- **ABOUT THIS EXERCISE**
From the entries below, please gather each line containing the string "agent".

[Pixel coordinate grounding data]
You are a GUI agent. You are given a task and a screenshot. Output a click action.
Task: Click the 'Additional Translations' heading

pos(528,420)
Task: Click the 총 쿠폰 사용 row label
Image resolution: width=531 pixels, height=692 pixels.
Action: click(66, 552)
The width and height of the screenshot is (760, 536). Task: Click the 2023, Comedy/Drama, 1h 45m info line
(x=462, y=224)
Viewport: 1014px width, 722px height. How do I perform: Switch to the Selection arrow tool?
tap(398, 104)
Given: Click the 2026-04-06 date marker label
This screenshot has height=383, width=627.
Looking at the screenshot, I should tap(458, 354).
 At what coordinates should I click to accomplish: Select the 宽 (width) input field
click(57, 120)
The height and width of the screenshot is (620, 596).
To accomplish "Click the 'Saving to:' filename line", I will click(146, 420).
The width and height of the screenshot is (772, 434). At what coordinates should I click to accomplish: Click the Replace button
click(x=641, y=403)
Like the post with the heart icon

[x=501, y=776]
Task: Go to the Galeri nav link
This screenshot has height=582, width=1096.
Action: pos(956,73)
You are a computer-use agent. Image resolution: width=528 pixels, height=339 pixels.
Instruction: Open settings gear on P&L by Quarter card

- **ANSWER TO THIS PROBLEM**
You are a GUI agent. You are given a task and a screenshot. Output a click action.
You are a computer-use agent. Image resolution: width=528 pixels, height=339 pixels.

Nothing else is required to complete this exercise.